Improving Railroad Grade Crossing Safety: Accurate Prediction of Train Arrival Times for Emergency Response Management and Driver Decision Support

Abstract

Incidents at highway-rail grade crossings, locations where railroad tracks intersect surface streets at grade, are a primary driver of safety in rail transportation in the United States. Addressing safety at these locations through technology is a focus of the Federal Railroad Administration and United States Department of Transportation. Effective management of emergency response resources on the road network requires knowledge of when trains will arrive at grade crossings and temporarily disconnect emergency vehicles from parts of the community they serve. Generating estimated times of arrival (ETAs) for trains at grade crossings on a long time horizon can be used to proactively address surface transportation safety and emergency response management. This project investigates train delays to accurately estimate train arrival times at grade crossings to support in-vehicle driver alerts. The prediction of arrival times uses train-positioning information, properties of the train, properties of the network, and properties of potentially conflicting traffic on the network as input.

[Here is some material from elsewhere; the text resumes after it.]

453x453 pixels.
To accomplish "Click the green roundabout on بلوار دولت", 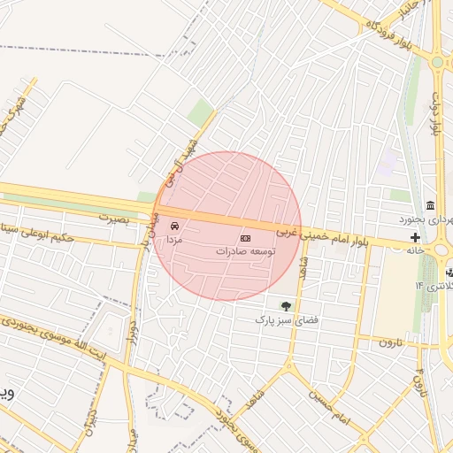I will click(x=437, y=63).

A historical algorithm is developed to accurately model delays using train- positioning information and an online algorithm integrates real-time train position information into the forecasts. Amtrak data and over two years of CSX freight rail data are used to test and validate the proposed algorithms. Results on ETA prediction are presented for various sets of input features, machine learning algorithms, and prediction locations. ETAs at control points located close to grade crossings are dramatically improved over baseline algorithms, particularly for predictions made multiple hours from a crossing that are useful for proactive safety measures.